Re: [xml-dev] Are namespaces actually crypto-entities orcrypto-links? (w

[Date Prev] | [Thread Prev] | [Thread Next] | [Date Next] -- [Date Index] | [Thread Index]

Re: [xml-dev] Are namespaces actually crypto-entities orcrypto-links? (was re: [xml-dev] Napkin grammar)

From: Marcus Reichardt <u123724@gmail.com>
To: Rick Jelliffe <rjelliffe@allette.com.au>
Date: Fri, 23 Jul 2021 13:21:59 +0200

Since James Clark form for qnames is brought up, I thought it might be
useful to recall what he had to say about namespaces in general. Key
quote:

> On the one hand, the pain that is caused by XML Namespaces seems massively out of
> proportion to the benefits that they provide.  Yet, every step on the process that led to the
> current situation with XML Namespaces seems reasonable.

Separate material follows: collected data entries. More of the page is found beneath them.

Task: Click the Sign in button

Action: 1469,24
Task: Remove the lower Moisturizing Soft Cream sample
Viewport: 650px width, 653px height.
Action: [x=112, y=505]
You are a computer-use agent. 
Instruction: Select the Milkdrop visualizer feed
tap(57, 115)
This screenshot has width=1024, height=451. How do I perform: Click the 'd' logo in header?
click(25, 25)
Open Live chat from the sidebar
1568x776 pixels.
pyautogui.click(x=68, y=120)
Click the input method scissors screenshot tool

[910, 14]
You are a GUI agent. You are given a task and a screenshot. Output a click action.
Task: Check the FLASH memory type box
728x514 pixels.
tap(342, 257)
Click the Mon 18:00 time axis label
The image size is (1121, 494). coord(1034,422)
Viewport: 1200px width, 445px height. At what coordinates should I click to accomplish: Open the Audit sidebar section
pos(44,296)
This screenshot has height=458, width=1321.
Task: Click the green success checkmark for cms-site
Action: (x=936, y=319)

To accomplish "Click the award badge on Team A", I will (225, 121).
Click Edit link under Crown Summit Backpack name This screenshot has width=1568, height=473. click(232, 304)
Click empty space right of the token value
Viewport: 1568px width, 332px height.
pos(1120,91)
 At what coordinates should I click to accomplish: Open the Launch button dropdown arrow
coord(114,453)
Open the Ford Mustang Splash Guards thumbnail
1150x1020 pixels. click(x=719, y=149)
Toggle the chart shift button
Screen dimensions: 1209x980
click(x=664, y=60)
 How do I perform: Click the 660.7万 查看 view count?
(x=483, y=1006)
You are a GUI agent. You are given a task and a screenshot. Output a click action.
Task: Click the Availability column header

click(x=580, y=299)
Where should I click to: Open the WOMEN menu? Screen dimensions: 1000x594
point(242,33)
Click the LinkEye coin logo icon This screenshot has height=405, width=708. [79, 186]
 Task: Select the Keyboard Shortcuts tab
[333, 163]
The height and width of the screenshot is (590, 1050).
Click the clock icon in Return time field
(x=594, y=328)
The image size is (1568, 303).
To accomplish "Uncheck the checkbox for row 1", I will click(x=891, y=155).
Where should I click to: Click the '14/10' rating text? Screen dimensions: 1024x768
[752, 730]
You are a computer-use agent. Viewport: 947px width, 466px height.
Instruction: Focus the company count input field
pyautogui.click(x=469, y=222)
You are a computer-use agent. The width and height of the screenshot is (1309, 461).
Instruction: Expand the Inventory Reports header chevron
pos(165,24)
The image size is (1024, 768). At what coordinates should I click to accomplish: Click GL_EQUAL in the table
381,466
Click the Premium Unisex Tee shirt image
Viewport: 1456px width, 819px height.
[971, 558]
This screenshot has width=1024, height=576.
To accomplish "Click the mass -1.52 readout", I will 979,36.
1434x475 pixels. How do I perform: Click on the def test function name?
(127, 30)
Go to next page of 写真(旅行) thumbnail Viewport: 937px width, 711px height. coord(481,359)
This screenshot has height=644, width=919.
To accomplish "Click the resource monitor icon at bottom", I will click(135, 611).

(<https://blog.jclark.com/2010/01/xml-namespaces.html>)

And also, you might find his 2010ish MicroXML proposal for simplifying
XML interesting, in addition to the ones that have already been
mentioned (it was discussed on xml-dev at the time).

My opinion is that namespaces were probably born out of the
expectation that a wealth of new vocabularies would be designed for
the Web, and hence a principled mechanism was thought needed for
avoiding name collisions. But now, with only SVG (and MathML) actually
having made it into browsers (or was there an XML variant of an AR/3D
based format based on Collada or 1990s VRML designed for inclusion
into browsers?), it seems namespaces are on its way out, at least on
the Web.

Actually there *are* collisions since both HTML and SVG have <a> and
<title>, but these happen to agree in their definition; at least in
HTML5 which embeds SVG without namespaces and allows unqualified href
attributes (whereas SVG 1.1 proper requires xlink:href). Not that W3C
or browser vendors care much about SVG as a markup vocabulary; SVG2
doesn't even bother to define a schema of any kind, relying on IDLs
and API component models instead. Fortunately (as far as schemas are
concerned), SVG2 was reduced to a conservative subset of SVG 1.1 with
only very minor additions, and the SVG 1.1 DTD can be used with
customized parameter entities to cover SVG 2.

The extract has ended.